Strains of E. coli are united by a core genome of ~2000 genes. A strain’s ability to cause infections and the nature of such infections are defined by ancillary genes that encode various virulence factors. This experiment of nature is fluid and ongoing, as demonstrated by the recent evolution of Shiga toxin–producing enteroaggregative E. coli.

COMMENSAL STRAINS

For the most part, commensal E. coli variants, which constitute the bulk of the normal facultative intestinal flora in most humans, confer benefits to the host (e.g., resistance to colonization with pathogenic organisms). These strains generally lack the specialized virulence traits that enable extraintestinal and intestinal pathogenic E. coli strains to cause disease outside and within the gastrointestinal tract, respectively. However, even commensal E. coli strains can be involved in extraintestinal infections in the presence of an aggravating factor, such as a foreign body (e.g., a urinary catheter), host compromise (e.g., local anatomic or functional abnormalities, such as urinary or biliary tract obstruction or systemic immunocompromise), or an inoculum that is large or contains a mixture of bacterial species (e.g., fecal contamination of the peritoneal cavity).

EXTRAINTESTINAL PATHOGENIC STRAINS

ExPEC strains are the most common enteric GNB to cause community-acquired and health care–associated bacterial infections. The emerging propensity of these strains to acquire new antimicrobial resistance mechanisms (e.g., ESBL and carbapenemase production) has posed challenges in managing ExPEC infection. One clonal group—ST131, the members of which are usually resistant to fluoroquinolones and increasingly express an ESBL (CTX-M)—has undergone global dissemination.

Like commensal E. coli (but in contrast to intestinal pathogenic E. coli), ExPEC strains are often found in the intestinal flora of healthy individuals and do not cause gastroenteritis in humans. Entry from their site of colonization (e.g., the colon, vagina, or oropharynx) into a normally sterile extraintestinal site (e.g., the urinary tract, peritoneal cavity, or lungs) is the rate-limiting step for infection. ExPEC strains have acquired genes encoding diverse extraintestinal virulence factors that enable the bacteria to cause infections outside the gastrointestinal tract in both normal and compromised hosts (Table 186-1). These virulence genes define ExPEC and, for the most part, are distinct from those that enable intestinal pathogenic strains to cause diarrheal disease (Table 186-2). All age groups, all types of hosts, and nearly all organs and anatomic sites are susceptible to infection by ExPEC. Even previously healthy hosts can become severely ill or die when infected with ExPEC; however, adverse outcomes are more common among hosts with comorbid illnesses and host defense abnormalities. The diversity and the medical and economic impact of ExPEC infections are evident from consideration of the following specific syndromes.

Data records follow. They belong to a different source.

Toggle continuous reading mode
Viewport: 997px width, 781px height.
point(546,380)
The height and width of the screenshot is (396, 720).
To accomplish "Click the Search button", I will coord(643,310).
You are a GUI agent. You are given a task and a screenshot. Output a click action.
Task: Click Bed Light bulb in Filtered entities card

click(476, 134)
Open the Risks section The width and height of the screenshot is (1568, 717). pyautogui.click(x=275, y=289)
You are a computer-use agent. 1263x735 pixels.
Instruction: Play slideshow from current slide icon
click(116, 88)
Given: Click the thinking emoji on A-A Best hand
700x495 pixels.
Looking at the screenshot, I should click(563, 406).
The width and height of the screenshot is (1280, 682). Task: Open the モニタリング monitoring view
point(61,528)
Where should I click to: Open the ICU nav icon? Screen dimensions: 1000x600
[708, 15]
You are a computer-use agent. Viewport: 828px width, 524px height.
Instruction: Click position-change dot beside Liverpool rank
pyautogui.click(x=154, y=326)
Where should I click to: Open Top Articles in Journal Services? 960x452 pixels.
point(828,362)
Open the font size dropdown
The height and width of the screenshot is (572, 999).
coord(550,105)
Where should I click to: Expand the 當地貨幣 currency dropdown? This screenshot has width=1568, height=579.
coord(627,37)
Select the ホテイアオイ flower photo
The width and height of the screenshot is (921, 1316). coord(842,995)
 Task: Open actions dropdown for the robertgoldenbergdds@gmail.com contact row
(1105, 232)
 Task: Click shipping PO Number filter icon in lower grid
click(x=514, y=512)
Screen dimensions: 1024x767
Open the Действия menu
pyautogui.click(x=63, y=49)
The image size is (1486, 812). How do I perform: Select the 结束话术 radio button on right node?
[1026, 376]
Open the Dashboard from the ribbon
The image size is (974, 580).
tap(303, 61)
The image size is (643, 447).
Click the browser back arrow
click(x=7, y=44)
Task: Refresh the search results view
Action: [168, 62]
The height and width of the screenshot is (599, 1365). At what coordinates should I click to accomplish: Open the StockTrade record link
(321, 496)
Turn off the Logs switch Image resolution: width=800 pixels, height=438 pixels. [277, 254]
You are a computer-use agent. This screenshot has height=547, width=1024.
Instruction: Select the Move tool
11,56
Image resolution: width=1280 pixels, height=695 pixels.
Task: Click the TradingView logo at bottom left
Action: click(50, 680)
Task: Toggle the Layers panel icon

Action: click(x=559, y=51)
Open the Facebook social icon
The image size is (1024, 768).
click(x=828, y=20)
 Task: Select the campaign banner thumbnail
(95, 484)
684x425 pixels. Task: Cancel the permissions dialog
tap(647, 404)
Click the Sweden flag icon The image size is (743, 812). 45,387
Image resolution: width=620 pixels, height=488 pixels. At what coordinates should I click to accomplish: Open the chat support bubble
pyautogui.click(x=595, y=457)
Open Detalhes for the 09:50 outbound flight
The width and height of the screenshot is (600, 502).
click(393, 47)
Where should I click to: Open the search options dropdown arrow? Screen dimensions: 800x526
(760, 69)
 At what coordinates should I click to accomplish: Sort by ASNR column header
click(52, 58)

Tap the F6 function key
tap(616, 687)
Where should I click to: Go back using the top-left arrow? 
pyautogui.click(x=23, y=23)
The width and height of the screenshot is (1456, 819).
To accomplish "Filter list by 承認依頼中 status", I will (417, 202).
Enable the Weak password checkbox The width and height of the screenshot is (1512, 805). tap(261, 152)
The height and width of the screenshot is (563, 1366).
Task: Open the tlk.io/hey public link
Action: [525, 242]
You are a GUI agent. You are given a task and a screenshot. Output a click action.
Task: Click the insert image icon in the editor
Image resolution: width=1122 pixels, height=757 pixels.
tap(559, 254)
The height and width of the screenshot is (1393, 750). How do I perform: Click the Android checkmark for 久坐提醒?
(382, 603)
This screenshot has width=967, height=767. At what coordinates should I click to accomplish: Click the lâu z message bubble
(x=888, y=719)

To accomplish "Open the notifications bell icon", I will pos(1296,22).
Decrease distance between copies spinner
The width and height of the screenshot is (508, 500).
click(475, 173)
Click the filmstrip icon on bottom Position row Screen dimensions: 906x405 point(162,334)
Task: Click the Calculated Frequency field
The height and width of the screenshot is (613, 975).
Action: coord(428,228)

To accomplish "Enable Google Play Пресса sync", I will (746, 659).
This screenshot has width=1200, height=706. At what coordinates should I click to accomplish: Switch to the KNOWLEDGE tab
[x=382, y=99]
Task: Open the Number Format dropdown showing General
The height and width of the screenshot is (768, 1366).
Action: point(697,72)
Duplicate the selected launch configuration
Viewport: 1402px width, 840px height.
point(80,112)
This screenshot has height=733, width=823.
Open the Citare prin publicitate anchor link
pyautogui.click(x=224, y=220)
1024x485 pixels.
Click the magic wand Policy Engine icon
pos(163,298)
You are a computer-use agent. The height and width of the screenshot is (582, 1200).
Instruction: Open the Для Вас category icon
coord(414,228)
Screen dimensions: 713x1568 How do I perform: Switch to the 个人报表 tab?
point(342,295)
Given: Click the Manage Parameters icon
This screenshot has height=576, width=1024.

Extraintestinal Infectious Syndromes

URINARY TRACT INFECTION

The urinary tract is the site most frequently infected by ExPEC. An exceedingly common infection among ambulatory patients, UTI accounts for 1% of ambulatory care visits in the United States and is second only to lower respiratory tract infection among infections responsible for hospitalization. UTIs are best considered by clinical syndrome (e.g., uncomplicated cystitis, pyelonephritis, and catheter-associated UTIs) and within the context of specific hosts (e.g., premenopausal women, compromised hosts; Chap. 162). E. coli is the single most common pathogen for all UTI syndrome/host group combinations. Each year in the United States, E. coli causes 80–90% of an estimated 6–8 million episodes of uncomplicated cystitis in premenopausal women. Furthermore, 20% of women with an initial cystitis episode develop frequent recurrences.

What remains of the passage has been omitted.